En 1688, Louis-Augustin Alemand publiait ses Nouvelles observations, ou Guerre civile des François sur la langue. Quatre siècles plus tard, c’est sur le genre que les débats se cristallisent, fixant dans la société française des tensions si fortes que même les dernières élections présidentielles ont été le théâtre de combats linguistiques inédits : le genre, dans la langue, fut ramené à une franche binarité « pour ou contre l’écriture inclusive », chacun des candidats trouvant nécessaire de se déclarer à l’aune de cette étrange et impérieuse injonction.
Qui a fréquenté les remarqueurs du 17e siècle et les grammairiens du 18e et du 19e – souvent cités comme les responsables d’une masculinisation de la langue – sait que la binarité n’a jamais été un argument linguistique. Les « dites/ne dites pas » sont des avatars médiocres de la pensée de la langue, promus par des locuteurs normatophiles – si l’on me permet ce néologisme – souvent marqués par l’insécurité que peut susciter le souci de la bonne conduite et de son affichage. L’école du début du 20e siècle a peut-être pris une part active dans nos tourments langagiers, mais au moment où « il fallut apprendre à écrire à tous les petits Français » (Chervel, Reference Chervel1977), il était fort difficile de se prévaloir de la nuance, ou de trouver une distance acceptable entre théories et pratiques scolaires.
La Guerre civile des Français sur le genre offre la possibilité de sortir de cette insécurité, en restituant la fluidité des discours sur le genre, en trois étapes : 1. « Parcours sur un terrain glissant : le 17e », 2. « Fast Studies : précis de grammaire diminuée (18e-20e) », 3. « Aujourd’hui, le second Empire du genre », chacune des parties se divisant en plusieurs chapitres. Le parcours est chronologique, puisqu’il s’agit de (re)lire ceux à qui sont souvent cités mais à qui on a coupé la langue en tronquant l’essentiel du propos. Je ne citerai ici qu’un exemple – très amusant s’il n’eût été malheureusement récurrent ces dernières années – celui de Pierre Larousse, conspué pour s’être félicité à l’article GENRE de son dictionnaire du féminin et du masculin de la lune et du soleil, alors que justement, à la ligne absente qui suit la citation dix fois reproduite dans divers ouvrages, Larousse lui-même se détache de tels discours, les jugeant non pertinents pour penser les phénomènes langagiers (pp. 82–83). Comme dit l’auteur « À faire l’archéologie de la grammaire en courant, on aperçoit toujours les mêmes ruines » (p. 119) – celles que l’on fantasme.

******************************

▸ CONSIGNE 1
D'après le texte sur le genre dans la langue, en quelle année Louis-Augustin Alemand a-t-il publié ses Nouvelles observations ?

▸ Lignes sur le repérage de mots et d'éléments
******************************

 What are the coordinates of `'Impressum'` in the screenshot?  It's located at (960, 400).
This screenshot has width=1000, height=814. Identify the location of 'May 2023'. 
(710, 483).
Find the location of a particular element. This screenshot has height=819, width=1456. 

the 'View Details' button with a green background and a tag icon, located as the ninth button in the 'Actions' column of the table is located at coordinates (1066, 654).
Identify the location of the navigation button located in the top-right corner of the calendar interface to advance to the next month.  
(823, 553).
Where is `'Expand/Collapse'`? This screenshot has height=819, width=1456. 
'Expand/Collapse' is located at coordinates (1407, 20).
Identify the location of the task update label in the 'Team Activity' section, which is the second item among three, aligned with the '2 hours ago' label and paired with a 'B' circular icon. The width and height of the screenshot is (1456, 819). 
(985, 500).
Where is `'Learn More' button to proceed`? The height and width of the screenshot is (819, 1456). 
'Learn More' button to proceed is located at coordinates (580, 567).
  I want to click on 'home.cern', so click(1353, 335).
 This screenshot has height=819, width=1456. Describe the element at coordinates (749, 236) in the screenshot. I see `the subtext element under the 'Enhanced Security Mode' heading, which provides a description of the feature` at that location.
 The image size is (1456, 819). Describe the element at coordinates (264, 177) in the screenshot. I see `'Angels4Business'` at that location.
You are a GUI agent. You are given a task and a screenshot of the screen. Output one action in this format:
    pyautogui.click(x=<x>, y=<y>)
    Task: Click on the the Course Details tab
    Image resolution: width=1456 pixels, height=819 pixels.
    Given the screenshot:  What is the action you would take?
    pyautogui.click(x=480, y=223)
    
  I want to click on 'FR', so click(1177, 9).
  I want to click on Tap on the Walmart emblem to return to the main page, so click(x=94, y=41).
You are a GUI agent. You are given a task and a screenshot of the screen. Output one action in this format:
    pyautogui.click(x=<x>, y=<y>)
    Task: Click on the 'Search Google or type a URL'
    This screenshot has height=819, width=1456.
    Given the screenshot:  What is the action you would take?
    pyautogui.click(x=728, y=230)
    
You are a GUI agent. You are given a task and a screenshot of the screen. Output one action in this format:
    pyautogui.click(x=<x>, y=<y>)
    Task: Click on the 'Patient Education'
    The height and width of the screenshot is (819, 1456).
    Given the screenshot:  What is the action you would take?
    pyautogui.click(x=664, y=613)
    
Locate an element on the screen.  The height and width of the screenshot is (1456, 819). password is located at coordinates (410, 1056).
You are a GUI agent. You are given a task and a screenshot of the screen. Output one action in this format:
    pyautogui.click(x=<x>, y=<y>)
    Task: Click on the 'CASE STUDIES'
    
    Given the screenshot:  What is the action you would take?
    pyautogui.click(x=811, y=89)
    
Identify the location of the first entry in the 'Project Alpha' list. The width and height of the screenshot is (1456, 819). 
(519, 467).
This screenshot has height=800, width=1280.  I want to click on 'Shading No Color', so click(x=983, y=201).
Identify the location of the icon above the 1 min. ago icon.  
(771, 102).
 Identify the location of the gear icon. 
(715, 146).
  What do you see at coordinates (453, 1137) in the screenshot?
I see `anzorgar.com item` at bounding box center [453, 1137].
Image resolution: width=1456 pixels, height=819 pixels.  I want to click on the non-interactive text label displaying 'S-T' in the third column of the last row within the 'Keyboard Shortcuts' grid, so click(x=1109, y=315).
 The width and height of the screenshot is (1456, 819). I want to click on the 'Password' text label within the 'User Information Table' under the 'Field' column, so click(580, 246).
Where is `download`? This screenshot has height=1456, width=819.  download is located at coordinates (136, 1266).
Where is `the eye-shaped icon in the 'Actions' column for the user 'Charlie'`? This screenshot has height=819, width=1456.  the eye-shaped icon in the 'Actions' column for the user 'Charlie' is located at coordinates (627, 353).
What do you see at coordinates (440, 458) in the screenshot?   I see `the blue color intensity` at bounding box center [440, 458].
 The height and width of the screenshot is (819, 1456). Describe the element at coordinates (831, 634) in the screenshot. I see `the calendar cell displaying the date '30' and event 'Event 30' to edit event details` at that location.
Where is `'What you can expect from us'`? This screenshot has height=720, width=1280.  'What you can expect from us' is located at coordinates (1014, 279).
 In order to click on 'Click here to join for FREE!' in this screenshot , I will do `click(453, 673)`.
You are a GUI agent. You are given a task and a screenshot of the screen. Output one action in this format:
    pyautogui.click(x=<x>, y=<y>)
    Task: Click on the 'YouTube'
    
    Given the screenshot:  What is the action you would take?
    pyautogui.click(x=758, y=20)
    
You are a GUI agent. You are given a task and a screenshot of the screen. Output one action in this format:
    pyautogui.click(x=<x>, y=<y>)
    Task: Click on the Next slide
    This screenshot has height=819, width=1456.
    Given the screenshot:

******************************

▸ CONSIGNE 2
Transforme en CSV à deux colonnes, nommées consigne et reponse, uniquement la portion des lignes de données qui s'ouvre sur la ligne contenant "coordinates (136, 1266)." et se ferme sur celle contenant "coordinates (627, 353).", ces deux lignes incluses. Mets une ligne par demande, chaque champ entre guillemets et les sauts de ligne remplacés par des espaces.

▸ RÉPONSE COMPLÈTE 1
En 1688.

▸ RÉPONSE COMPLÈTE 2
consigne,reponse
"Where is `download`? This screenshot has height=1456, width=819.","download is located at coordinates (136, 1266)."
"Where is `the eye-shaped icon in the 'Actions' column for the user 'Charlie'`? This screenshot has height=819, width=1456.","the eye-shaped icon in the 'Actions' column for the user 'Charlie' is located at coordinates (627, 353)."